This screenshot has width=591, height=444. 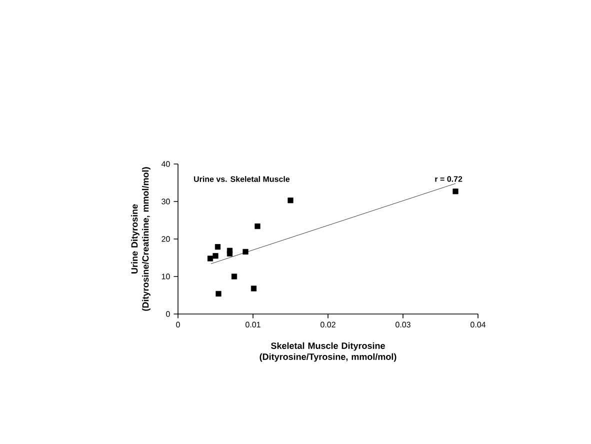 What do you see at coordinates (166, 201) in the screenshot?
I see `y-tick-label: 30` at bounding box center [166, 201].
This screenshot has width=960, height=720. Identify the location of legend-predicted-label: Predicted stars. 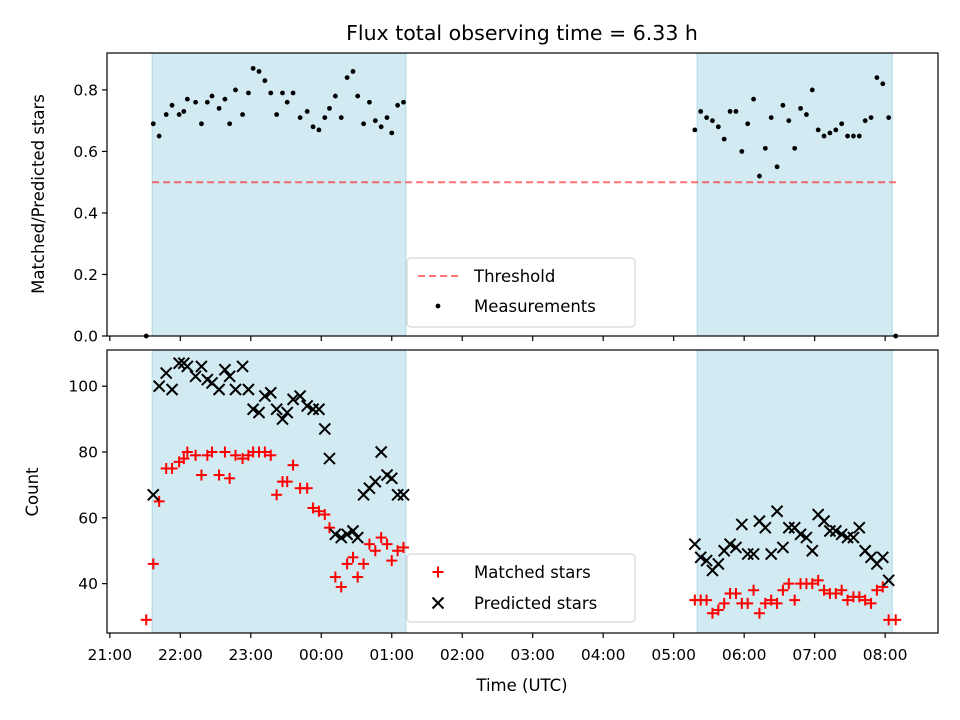
(536, 604).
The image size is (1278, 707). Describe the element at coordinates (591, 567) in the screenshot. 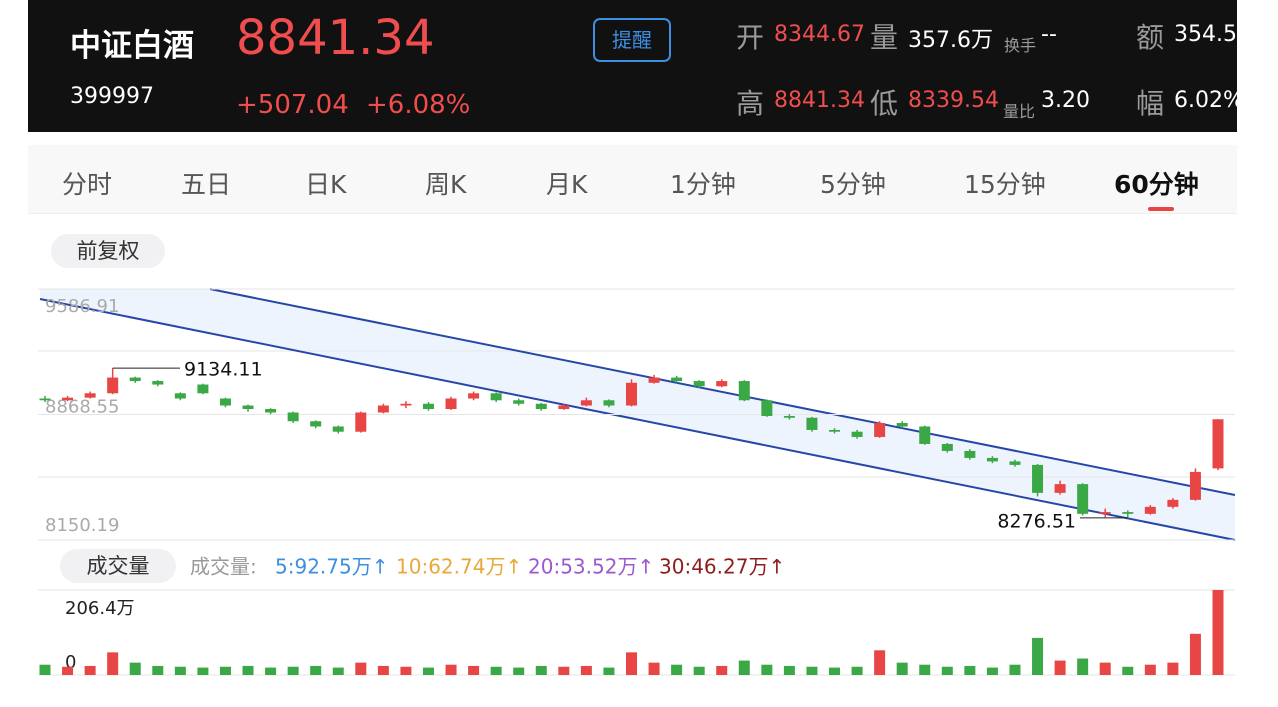

I see `ma-label: 20:53.52万↑` at that location.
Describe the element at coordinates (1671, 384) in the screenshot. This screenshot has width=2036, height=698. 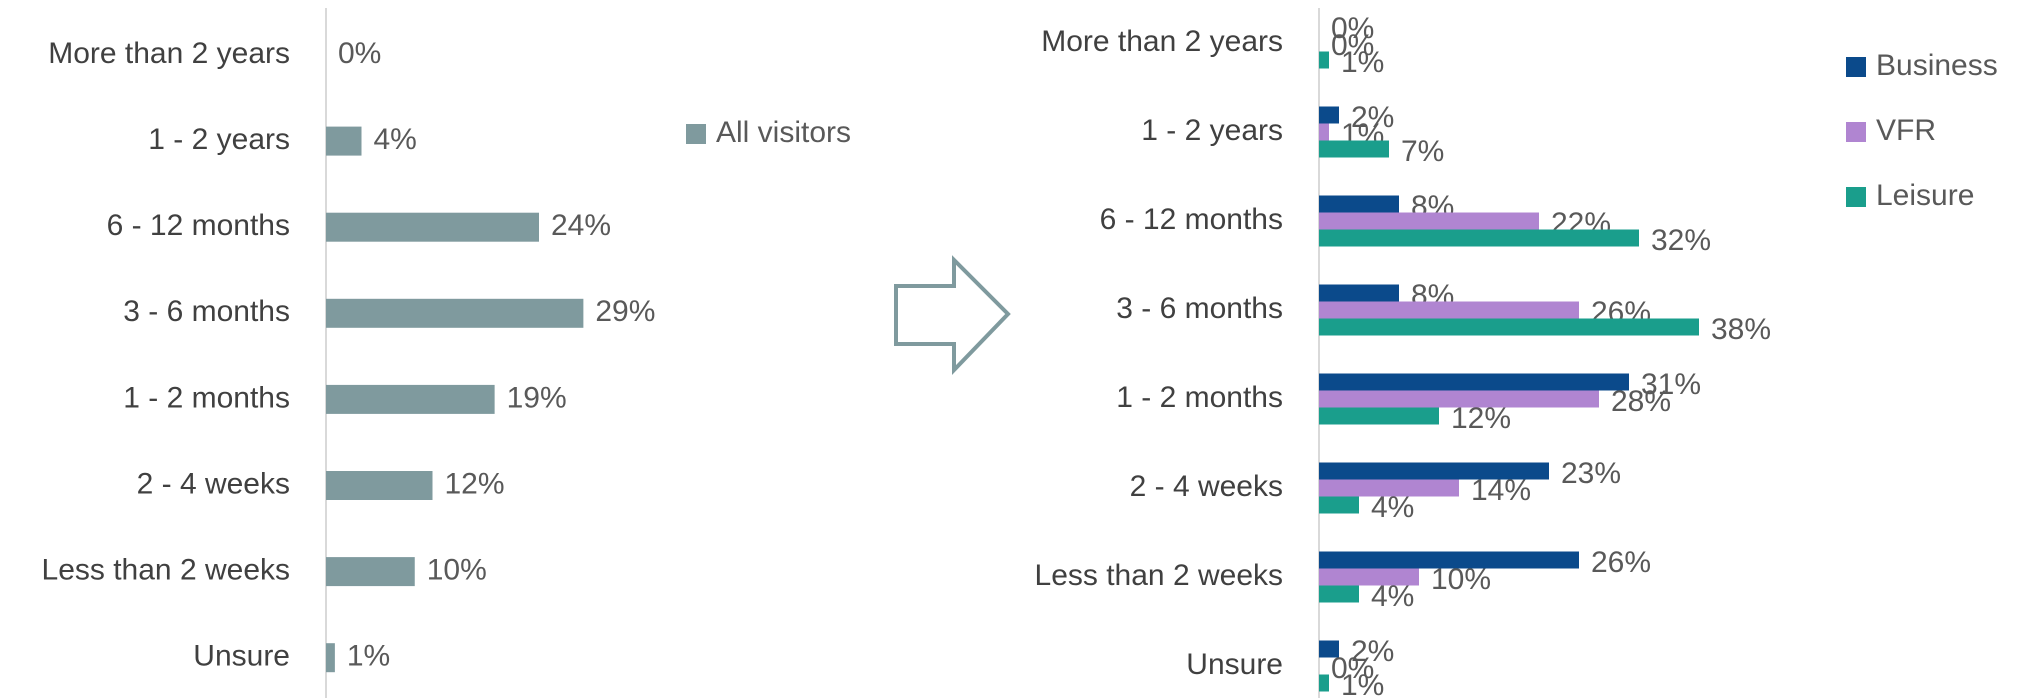
I see `value-label: 31%` at that location.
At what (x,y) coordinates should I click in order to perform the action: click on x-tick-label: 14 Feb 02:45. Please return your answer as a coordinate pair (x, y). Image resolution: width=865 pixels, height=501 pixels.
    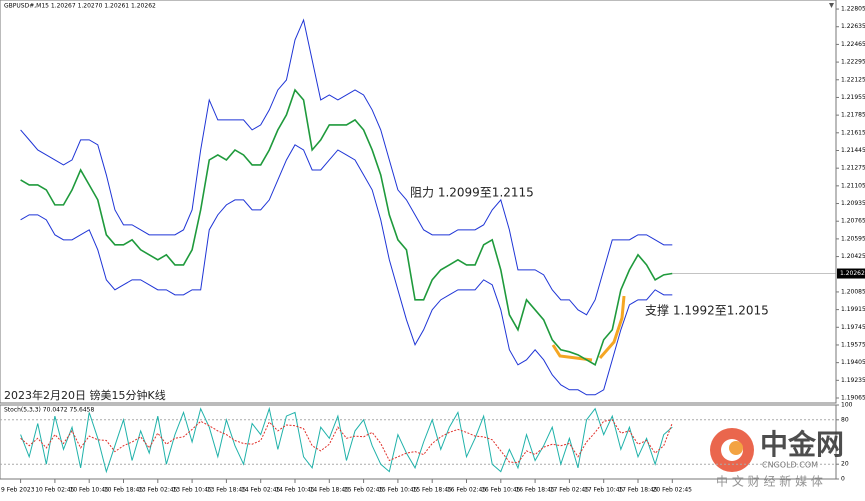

====

- [WHAT TO PRODUCE]:
Rewrite the lines from the one with "This screenshot has width=960, height=720." up to and including the one with "(536, 604).", putting "Find" in place of "Identify" and keeping everything else the same. Leave the pictures out.

- [WRITTEN RESPONSE]:
This screenshot has width=960, height=720. Find the location of legend-predicted-label: Predicted stars. 
(536, 604).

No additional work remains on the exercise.